値下げ合戦でも販売台数増えず、業界が懸念を表明

 3月以降、各地の補助金、値下げ合戦は自動車市場を賑わせている。CAAM(中国汽車工業協会)は22日に発表した文書で、今回の自動車値下げ合戦への懸念を表明して、早く正常な市場秩序に戻すべきだと呼びかけた。

 今年に入って、新エネルギー車の価格競争が収まらず、ガソリン車の価格競争が熾烈化している。湖北省武漢市政府と東風汽車から始まったガソリン車値下げ合戦は、全国の自動車市場を混乱させた。その後、上汽GM、一汽アウディ、広汽ホンダなどのガソリン車ブランドが次々と追随した。大まかな統計によると、メディアの煽りを受けて、これまでに40以上のブランドが値下げを発表している。

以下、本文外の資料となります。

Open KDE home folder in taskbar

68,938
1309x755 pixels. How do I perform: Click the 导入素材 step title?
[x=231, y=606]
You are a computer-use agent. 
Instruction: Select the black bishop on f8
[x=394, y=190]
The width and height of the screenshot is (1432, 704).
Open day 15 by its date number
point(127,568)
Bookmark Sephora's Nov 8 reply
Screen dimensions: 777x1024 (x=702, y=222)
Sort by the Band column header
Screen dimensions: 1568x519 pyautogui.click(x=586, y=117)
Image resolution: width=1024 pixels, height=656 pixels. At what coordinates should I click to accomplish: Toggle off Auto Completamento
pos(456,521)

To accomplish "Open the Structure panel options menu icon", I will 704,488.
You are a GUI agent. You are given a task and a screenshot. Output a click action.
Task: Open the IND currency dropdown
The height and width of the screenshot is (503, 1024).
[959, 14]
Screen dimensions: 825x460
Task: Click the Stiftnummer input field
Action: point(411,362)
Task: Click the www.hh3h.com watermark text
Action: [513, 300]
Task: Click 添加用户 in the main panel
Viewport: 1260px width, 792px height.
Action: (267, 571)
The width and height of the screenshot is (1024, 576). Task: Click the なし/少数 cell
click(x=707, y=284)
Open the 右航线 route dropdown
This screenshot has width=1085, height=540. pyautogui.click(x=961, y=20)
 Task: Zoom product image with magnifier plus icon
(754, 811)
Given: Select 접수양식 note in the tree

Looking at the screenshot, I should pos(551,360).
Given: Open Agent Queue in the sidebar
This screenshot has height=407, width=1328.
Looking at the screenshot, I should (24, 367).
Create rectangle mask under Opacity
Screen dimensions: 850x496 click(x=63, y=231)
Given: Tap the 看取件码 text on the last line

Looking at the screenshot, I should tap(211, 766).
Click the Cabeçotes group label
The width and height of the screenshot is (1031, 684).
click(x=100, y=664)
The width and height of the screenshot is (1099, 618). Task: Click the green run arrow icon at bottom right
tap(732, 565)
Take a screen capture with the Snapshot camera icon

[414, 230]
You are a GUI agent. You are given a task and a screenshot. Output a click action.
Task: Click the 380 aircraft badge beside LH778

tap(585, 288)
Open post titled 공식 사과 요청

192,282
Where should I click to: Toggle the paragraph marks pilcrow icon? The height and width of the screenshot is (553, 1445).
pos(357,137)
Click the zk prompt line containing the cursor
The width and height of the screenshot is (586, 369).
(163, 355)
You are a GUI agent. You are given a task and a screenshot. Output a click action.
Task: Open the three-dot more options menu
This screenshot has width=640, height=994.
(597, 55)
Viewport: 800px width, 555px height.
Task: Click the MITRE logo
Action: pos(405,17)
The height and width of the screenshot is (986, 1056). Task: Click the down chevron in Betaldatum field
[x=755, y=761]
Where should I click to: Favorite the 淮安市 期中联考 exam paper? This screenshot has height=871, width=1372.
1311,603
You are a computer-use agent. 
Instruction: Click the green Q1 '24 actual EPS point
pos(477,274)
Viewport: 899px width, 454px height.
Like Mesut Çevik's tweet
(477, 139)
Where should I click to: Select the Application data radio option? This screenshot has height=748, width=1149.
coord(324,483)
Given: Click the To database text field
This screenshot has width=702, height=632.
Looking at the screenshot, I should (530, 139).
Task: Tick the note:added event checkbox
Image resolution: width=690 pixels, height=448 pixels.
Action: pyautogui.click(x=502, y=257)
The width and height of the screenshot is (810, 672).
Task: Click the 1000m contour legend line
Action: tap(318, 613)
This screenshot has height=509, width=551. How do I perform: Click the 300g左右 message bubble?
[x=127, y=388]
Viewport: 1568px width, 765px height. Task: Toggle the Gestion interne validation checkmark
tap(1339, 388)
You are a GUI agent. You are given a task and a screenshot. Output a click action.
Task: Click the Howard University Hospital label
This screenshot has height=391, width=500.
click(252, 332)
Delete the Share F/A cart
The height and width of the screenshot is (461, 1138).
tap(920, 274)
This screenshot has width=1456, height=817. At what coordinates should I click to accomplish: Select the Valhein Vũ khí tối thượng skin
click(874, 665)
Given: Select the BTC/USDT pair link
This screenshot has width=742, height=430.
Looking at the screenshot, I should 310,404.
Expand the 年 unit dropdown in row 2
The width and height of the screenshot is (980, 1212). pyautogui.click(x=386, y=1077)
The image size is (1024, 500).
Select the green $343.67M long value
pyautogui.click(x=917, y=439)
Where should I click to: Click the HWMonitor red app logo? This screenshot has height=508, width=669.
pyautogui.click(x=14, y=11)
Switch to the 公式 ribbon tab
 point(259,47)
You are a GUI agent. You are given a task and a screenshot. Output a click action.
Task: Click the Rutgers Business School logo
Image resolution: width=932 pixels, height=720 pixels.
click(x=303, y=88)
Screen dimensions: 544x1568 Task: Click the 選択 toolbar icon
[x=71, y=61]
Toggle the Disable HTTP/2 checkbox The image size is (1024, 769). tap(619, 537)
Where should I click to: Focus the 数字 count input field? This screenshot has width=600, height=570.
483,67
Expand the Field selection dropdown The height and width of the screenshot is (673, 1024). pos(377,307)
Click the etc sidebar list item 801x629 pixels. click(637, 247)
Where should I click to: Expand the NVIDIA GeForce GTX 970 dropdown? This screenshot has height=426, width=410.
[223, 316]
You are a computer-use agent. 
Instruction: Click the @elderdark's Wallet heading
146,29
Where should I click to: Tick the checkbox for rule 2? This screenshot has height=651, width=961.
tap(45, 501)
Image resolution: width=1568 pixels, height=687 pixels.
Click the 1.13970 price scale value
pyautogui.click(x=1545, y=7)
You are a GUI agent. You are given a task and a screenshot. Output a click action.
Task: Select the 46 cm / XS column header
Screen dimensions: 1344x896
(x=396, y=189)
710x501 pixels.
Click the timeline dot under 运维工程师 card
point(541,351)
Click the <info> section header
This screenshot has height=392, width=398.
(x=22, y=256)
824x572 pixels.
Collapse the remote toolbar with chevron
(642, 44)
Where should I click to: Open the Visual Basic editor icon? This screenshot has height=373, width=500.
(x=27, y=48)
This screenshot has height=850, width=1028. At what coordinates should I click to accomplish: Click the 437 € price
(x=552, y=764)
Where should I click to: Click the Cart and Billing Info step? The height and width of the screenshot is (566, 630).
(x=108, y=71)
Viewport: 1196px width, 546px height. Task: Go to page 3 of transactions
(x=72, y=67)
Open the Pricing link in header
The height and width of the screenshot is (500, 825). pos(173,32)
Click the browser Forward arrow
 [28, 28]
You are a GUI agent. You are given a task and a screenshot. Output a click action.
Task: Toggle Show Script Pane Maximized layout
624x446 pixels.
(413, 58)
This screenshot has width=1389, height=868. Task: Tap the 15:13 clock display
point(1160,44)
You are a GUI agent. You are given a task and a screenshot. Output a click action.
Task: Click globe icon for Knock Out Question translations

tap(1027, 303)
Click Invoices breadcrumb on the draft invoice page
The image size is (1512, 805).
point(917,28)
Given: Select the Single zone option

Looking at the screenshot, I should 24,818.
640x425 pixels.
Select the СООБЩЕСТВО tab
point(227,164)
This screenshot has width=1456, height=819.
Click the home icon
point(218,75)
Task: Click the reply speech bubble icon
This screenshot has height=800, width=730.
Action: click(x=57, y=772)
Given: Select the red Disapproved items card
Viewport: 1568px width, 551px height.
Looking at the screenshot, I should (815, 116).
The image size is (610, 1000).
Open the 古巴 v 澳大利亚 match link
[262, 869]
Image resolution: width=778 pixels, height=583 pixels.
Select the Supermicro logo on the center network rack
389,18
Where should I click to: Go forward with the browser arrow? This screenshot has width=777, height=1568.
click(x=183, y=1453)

 CAAMは、行き過ぎた価格競争は長続きせず、適切な価格水準の維持が必要であると指摘した。また、地方政府は安定成長、消費促進の過程において、やり方が適切でなければならないと各地当局の政策を批判した。

 またCADA(中国自動車流通協会)は、「地元の自動車ブランドのみに補助金を出すのは公正さを欠く。このような差別的なやり方には明らかな地方保護の色彩があり、地元以外の自動車ブランドに対しては不公平である」とコメントしたうえ。多くの消費者がさらなる値下げを期待し、買い控えをすることになり、販促効果を発揮できないと指摘した。

 CADAの調査によると、今回の値下げ合戦勃発の地である武漢市を除く全国各地の4S店の来店客数は大幅に増加したが、成約数は著しく減少しており、多くの消費者は、値下げや補助金政策の動きを注視するも、購入を控えている。

 3月1-12日の乗用車市場の小売台数は41.4万台で、前年同期比17%減、前月同期比11%減になった。今年に入ってからの累計小売台数は309.4万台で、前年比19%減少した。これを受けてCADAは、「(地方)補助金が導入された後、販売台数は増加せず、逆に減少しており、その状況を放任すれば、自動車産業の健全な発展に大きなマイナス影響を与えることになる」と警告した。